Andrea Asch (GRÜNE): Der Unterschied zwischen CDU-Politik und rot-grüner Politik ist,
(Zuruf von der CDU: Oh!)
dass wir das umsetzen, was wir hier fordern und was für Kindertagesstätten wichtig ist.
(Beifall von den GRÜNEN und der SPD – Lachen von der CDU und den PIRATEN)
– Sie können das in den Haushalten nachlesen.
(Dr. Joachim Stamp [FDP]: Nur Beleidigungen haben Sie vorgetragen!

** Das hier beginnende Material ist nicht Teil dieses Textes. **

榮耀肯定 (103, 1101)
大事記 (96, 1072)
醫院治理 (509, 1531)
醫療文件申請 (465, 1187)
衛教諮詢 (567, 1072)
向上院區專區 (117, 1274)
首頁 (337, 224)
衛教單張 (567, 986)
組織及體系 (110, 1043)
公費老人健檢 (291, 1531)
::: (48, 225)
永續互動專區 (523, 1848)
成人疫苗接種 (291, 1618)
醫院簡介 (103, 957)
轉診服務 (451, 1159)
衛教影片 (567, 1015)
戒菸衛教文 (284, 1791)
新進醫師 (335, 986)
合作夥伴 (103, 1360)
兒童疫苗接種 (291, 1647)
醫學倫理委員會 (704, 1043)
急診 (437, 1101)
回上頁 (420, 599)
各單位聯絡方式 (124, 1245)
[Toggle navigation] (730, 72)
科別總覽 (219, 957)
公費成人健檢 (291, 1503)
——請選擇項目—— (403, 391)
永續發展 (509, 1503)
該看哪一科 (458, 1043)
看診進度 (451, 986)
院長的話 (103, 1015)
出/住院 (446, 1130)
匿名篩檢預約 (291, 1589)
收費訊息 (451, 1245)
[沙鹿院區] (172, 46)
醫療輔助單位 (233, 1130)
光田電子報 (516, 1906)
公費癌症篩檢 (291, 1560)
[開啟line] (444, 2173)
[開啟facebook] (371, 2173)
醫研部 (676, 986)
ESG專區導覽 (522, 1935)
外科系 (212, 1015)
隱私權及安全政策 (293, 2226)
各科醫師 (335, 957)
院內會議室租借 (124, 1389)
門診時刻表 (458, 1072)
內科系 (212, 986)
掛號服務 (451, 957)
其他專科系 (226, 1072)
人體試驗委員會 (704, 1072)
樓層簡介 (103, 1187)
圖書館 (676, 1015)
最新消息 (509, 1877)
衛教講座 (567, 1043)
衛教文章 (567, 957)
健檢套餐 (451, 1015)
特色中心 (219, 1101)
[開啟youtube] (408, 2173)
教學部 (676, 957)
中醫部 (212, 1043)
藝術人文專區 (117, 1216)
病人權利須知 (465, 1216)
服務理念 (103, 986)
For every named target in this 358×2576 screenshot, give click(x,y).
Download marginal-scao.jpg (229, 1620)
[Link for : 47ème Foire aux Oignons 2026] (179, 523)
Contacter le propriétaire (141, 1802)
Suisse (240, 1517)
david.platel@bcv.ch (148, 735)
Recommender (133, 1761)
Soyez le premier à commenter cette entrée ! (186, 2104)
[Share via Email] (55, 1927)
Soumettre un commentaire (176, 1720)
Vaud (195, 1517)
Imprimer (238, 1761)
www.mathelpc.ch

Unglaublich! – Weitere Zurufe)
– Wenn Sie mich ausreden lassen, könnte ich auch auf die Frage des Kollegen antworten.
Wir von Rot-Grün haben 390 Millionen € seit der Regierungsübernahme 2010 für die Kitas bereitgestellt – das ist unsere Realität –, während die CDU-Fraktion den Kitas die Ressourcen kürzen will.
(Zurufe von der CDU)
Weitere 100 Millionen € sind jetzt für diesen Revisionsschritt vorgesehen. Das ist eine deutliche Sprache.
(Dr. Joachim Stamp [FDP]: Sie haben die Frage von Herrn Tenhumberg noch nicht beantwortet!)
Von der CDU-Fraktion sind weder konstruktive Vorschläge gemacht worden, noch ist Geld in diesen Bereich geflossen. Das ist die Realität in diesem Hause.